As you walk along Kilnshaw Lane, you pass Mitton, the white farmhouse of Kilnshaw, and just before the third house on the right the path demarcating the fish’s tail comes down its stairway to the lane. Continuing along the lane, the body of the fish is to the right, and you can see where the water running off down the slope pools in the fields at the bottom and nourishes the marsh grass. You come to Erringden Grange on the right, and just beyond you are walking on the underside of the head – you can see the track you climbed earlier on the far side of the field. A wall has been removed in this field, leaving two gateposts standing alone, a reminder of the duality of Pisces.
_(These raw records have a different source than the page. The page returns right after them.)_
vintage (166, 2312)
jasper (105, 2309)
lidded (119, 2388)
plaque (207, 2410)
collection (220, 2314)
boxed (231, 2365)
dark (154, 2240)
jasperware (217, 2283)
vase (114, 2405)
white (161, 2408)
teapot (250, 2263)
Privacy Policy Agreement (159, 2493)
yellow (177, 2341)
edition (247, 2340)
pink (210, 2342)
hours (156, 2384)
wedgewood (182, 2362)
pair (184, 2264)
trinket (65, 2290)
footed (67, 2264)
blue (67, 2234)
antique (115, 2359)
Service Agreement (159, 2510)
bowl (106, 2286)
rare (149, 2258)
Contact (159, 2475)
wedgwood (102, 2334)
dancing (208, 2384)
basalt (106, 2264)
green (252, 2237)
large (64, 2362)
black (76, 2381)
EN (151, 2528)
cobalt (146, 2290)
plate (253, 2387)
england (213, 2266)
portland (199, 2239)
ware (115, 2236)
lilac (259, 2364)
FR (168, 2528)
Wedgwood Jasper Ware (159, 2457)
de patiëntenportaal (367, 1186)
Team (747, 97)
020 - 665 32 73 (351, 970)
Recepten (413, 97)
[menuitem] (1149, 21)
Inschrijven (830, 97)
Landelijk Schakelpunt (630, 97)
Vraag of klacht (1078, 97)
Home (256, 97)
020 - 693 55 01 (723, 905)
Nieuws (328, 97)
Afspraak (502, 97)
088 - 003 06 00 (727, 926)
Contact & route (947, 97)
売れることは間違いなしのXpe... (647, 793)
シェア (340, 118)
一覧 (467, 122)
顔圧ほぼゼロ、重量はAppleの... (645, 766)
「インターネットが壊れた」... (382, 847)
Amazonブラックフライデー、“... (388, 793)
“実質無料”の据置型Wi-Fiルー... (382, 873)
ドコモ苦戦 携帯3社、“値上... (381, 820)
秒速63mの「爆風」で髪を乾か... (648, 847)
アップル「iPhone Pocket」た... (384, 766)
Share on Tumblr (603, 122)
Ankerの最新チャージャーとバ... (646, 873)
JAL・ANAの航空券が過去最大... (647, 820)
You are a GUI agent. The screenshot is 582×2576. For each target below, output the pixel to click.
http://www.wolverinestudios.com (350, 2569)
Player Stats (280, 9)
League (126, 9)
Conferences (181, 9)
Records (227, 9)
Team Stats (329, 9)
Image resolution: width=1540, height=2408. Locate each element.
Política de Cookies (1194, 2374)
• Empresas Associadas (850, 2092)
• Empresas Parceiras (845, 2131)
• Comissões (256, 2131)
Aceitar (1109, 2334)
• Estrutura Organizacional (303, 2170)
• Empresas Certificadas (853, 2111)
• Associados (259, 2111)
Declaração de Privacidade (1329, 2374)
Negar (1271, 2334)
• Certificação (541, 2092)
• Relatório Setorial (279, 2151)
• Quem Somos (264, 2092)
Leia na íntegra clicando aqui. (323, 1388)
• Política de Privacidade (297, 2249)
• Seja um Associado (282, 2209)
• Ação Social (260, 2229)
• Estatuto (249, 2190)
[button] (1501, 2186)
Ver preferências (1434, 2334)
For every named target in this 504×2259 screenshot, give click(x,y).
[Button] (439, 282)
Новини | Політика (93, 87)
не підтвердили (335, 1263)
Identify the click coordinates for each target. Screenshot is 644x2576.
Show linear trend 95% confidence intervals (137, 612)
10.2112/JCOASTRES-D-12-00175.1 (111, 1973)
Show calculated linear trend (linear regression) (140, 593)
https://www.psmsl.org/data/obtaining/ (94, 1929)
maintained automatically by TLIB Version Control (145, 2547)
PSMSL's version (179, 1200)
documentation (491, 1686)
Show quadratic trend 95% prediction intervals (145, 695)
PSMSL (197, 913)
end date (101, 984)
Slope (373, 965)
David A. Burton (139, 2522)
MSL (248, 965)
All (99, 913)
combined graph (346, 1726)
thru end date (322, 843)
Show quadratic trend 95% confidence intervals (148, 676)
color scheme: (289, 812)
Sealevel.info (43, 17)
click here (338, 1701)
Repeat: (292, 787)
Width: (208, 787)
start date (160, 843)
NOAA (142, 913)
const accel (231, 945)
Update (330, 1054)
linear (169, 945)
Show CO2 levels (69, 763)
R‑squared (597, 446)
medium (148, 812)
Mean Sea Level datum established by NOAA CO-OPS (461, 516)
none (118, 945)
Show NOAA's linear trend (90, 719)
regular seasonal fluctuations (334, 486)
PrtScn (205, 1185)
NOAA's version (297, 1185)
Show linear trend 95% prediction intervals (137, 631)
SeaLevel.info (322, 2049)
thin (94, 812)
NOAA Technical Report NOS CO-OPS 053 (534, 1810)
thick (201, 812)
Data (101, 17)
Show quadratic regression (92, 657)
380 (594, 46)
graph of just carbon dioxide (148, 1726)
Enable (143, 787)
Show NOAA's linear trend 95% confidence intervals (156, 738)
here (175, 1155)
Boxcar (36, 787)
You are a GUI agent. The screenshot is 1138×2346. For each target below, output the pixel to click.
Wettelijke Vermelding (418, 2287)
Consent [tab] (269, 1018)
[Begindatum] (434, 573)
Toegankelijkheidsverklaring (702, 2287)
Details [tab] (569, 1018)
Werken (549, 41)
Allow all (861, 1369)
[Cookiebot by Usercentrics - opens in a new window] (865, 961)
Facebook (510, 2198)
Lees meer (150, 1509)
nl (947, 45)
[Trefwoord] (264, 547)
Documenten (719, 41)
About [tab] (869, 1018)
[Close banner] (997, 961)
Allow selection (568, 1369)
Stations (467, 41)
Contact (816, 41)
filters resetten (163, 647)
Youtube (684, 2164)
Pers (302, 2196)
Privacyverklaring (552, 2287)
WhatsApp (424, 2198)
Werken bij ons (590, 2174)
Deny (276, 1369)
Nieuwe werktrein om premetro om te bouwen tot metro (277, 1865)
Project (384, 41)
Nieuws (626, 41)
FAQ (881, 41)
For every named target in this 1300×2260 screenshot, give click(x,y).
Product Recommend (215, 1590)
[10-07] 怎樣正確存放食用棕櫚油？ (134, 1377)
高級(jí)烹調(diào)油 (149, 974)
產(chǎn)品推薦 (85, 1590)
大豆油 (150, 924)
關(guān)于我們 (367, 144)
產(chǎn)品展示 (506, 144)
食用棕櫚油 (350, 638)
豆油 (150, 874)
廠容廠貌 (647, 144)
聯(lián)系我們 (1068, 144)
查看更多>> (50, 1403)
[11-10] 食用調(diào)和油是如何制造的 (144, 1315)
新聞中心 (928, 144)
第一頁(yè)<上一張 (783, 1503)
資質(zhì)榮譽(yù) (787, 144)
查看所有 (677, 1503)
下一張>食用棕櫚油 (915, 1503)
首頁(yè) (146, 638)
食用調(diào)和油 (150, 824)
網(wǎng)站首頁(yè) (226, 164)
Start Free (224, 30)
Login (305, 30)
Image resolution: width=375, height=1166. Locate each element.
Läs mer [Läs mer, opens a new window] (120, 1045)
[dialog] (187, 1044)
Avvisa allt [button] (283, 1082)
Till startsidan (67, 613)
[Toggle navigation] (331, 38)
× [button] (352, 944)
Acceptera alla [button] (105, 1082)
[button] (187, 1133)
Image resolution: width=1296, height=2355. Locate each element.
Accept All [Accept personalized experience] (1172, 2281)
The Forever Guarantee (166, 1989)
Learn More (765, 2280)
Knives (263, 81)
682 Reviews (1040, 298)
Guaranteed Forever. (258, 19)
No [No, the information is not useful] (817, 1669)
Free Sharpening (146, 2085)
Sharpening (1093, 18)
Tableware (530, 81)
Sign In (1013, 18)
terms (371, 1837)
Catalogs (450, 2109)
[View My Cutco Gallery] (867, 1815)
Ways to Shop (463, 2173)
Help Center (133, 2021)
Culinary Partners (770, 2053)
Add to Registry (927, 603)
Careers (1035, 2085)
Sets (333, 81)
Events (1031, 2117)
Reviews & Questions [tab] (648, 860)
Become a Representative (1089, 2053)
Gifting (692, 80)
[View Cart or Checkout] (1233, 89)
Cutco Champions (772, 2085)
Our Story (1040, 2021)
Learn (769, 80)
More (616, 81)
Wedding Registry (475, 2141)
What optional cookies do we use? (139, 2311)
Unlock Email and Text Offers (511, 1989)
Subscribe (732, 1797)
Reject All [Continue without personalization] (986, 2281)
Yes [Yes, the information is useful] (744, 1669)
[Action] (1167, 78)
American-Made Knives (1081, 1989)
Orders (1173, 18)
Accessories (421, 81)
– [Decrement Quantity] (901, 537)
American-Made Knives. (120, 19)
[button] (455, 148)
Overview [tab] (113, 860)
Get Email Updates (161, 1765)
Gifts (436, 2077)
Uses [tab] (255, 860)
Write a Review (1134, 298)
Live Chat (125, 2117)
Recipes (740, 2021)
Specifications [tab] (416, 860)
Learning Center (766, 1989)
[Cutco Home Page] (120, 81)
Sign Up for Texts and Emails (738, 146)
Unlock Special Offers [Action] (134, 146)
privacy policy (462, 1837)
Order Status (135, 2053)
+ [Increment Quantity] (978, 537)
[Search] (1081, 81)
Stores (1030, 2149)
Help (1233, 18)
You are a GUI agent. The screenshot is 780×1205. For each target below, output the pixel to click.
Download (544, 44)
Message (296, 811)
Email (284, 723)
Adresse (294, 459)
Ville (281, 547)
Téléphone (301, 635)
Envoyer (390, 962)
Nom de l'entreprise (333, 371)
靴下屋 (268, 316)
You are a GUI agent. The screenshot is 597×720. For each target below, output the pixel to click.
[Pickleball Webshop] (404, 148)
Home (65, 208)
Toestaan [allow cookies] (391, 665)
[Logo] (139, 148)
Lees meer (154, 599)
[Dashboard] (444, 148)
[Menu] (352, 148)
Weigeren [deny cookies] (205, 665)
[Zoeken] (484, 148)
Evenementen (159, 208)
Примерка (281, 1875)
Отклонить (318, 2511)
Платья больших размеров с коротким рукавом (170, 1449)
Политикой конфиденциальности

At the gate and crossroads, go straight across, and you are back on the cord between the fishes. Follow the track downhill, but when you come to the crossroads near the electricity pylon, go straight across (unless you want to visit The Honesty Box, 100 yards or so down the track to the right). The steepish path downhill is gullied, and needs care, but it leads you to the most remarkable feature of Pisces; a tunnel where another track has been built across as a flyover. This tunnel is at a potent location – it is where you enter the lower fish, the one that swims half-submerged in the woodland below. You enter it through this deep path and damp tunnel, like a dripping cave – a very Piscean experience…It is like an initiation portal, whichever direction you come at it from – if you are approaching from the lower fish, the path up into the field zone parallels an emergence from the underworld.




Out the other side, the path is even more gullied since the Calder Valley floods on 2012 and 2015, and needs extreme care, but the deep channel in which you are forced to walk seems to enhance the sense of going down into the submerged part of the fish – which you reach at the trees, at the centre of the mouth, and your route bears down the holloway to your left to the bottom where the path bears round to the right. Follow this track along the bottom of the woodland, aware that you are also following the underside of the fish; just over halfway down you will see a path branching to your right back up through the woodland – this track continues the fish’s belly up towards Wood Top, but you keep on the path you are following to come out just above the rail station.